Detection and recognition of text in natural images are two main problems in the field of computer vision that have a wide variety of applications in analysis of sports videos, autonomous driving, industrial automation, to name a few. They face common challenging problems that are factors in how text is represented and affected by several environmental conditions. The current state-of-the-art scene text detection and/or recognition methods have exploited the witnessed advancement in deep learning architectures and reported a superior accuracy on benchmark datasets when tackling multi-resolution and multi-oriented text. However, there are still several remaining challenges affecting text in the wild images that cause existing methods to underperform due to there models are not able to generalize to unseen data and the insufficient labeled data. Thus, unlike previous surveys in this field, the objectives of this survey are as follows: first, offering the reader not only a review on the recent advancement in scene text detection and recognition, but also presenting the results of conducting extensive experiments using a unified evaluation framework that assesses pre-trained models of the selected methods on challenging cases, and applies the same evaluation criteria on these techniques.

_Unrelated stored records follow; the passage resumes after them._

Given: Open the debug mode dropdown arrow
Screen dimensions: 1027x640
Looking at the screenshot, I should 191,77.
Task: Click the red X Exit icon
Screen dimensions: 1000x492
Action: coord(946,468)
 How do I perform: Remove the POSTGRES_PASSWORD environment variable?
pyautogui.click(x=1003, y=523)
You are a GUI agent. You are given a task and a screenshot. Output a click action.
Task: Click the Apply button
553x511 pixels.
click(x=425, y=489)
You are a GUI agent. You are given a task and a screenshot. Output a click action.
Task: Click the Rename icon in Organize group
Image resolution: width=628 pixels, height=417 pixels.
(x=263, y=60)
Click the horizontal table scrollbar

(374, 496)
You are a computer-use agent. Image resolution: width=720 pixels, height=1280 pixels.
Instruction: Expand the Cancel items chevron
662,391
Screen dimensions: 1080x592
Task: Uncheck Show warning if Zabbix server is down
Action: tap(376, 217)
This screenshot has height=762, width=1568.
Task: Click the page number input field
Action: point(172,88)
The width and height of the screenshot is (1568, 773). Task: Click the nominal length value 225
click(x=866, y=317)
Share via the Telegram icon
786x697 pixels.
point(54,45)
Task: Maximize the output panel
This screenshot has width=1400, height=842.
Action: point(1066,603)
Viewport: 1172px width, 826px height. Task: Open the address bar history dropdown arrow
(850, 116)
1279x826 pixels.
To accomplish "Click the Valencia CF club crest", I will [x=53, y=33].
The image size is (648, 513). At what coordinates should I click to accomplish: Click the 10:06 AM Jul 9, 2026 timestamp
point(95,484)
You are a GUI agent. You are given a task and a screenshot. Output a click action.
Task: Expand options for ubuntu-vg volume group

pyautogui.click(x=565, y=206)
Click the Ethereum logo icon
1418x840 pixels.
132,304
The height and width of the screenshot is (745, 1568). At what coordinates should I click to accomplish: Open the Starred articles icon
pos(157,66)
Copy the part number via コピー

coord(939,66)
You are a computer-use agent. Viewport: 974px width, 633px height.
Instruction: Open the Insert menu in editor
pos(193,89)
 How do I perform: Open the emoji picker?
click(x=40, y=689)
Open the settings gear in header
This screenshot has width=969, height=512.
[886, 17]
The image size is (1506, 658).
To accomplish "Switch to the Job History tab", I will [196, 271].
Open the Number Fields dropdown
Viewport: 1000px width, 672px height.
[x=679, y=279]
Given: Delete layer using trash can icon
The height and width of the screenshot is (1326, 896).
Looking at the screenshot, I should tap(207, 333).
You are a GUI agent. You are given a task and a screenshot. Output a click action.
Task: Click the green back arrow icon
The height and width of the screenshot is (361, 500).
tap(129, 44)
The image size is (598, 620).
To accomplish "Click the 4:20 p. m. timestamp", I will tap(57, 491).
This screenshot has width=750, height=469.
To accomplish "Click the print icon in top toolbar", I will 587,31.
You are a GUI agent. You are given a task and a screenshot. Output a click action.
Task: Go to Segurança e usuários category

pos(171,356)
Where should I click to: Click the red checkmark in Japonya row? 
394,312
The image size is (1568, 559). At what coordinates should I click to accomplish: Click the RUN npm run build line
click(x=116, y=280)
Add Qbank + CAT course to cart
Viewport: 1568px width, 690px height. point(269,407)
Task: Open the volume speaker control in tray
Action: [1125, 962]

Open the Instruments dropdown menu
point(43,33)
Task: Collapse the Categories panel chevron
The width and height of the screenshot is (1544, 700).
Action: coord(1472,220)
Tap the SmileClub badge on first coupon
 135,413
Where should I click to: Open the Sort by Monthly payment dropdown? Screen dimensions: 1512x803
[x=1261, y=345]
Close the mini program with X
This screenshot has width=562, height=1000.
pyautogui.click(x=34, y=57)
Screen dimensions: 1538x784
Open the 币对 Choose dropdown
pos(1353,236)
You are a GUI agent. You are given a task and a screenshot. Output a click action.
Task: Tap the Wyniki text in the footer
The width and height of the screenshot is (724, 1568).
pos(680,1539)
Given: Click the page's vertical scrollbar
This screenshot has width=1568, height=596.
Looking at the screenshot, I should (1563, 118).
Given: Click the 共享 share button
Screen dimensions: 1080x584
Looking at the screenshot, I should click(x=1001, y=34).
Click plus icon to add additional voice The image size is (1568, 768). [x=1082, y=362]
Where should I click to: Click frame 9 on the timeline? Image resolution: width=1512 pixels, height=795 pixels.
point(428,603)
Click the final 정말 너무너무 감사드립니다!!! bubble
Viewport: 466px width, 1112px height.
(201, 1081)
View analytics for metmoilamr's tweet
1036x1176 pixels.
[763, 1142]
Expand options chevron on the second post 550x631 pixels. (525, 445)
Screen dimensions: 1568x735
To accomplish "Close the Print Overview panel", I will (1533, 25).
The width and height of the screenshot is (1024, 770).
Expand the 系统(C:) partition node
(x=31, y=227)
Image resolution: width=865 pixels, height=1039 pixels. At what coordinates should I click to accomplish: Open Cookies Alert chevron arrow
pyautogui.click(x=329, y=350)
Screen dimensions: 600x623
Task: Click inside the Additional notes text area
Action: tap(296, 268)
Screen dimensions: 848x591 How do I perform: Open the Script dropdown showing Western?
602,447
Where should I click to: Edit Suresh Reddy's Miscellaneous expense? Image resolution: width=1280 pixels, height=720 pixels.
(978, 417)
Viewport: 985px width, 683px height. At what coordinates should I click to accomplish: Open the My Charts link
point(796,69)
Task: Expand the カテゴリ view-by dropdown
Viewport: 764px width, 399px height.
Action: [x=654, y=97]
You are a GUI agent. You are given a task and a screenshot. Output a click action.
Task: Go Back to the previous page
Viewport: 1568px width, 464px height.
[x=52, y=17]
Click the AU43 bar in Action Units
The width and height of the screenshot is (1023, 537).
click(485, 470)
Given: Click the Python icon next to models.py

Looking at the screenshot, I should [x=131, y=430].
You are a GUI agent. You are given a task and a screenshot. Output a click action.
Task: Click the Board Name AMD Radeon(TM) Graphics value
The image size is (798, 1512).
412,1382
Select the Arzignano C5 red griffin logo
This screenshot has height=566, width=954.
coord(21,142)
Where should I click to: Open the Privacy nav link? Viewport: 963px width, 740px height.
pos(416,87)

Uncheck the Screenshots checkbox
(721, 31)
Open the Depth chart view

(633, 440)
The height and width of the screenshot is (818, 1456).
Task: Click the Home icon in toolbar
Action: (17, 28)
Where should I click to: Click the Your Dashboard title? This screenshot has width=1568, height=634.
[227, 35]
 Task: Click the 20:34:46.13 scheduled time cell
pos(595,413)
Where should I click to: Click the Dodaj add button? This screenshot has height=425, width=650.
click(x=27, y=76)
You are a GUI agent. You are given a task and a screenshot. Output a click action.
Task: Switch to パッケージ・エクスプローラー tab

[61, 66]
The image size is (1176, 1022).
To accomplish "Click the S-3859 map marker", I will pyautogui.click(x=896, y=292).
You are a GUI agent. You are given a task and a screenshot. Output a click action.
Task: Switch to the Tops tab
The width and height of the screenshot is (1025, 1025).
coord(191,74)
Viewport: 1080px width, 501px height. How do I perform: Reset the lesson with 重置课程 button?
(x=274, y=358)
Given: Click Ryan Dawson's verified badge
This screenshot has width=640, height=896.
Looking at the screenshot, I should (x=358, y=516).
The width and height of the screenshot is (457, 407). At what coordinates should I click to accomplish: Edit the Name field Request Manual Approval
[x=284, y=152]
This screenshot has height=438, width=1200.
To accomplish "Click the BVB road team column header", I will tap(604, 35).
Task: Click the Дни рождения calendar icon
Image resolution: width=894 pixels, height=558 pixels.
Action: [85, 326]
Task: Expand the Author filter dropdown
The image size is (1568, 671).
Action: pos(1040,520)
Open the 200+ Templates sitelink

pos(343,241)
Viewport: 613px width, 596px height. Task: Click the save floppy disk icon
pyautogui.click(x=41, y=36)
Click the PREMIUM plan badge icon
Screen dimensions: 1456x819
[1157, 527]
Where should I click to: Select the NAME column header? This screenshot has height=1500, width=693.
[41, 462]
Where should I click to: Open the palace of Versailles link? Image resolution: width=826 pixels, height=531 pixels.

Second, identifying several existing challenges for detecting or recognizing text in the wild images, namely, in-plane-rotation, multi-oriented and multi-resolution text, perspective distortion, illumination reflection, partial occlusion, complex fonts, and special characters. Finally, the paper also presents insight into the potential research directions in this field to address some of the mentioned challenges that are still encountering scene text detection and recognition techniques.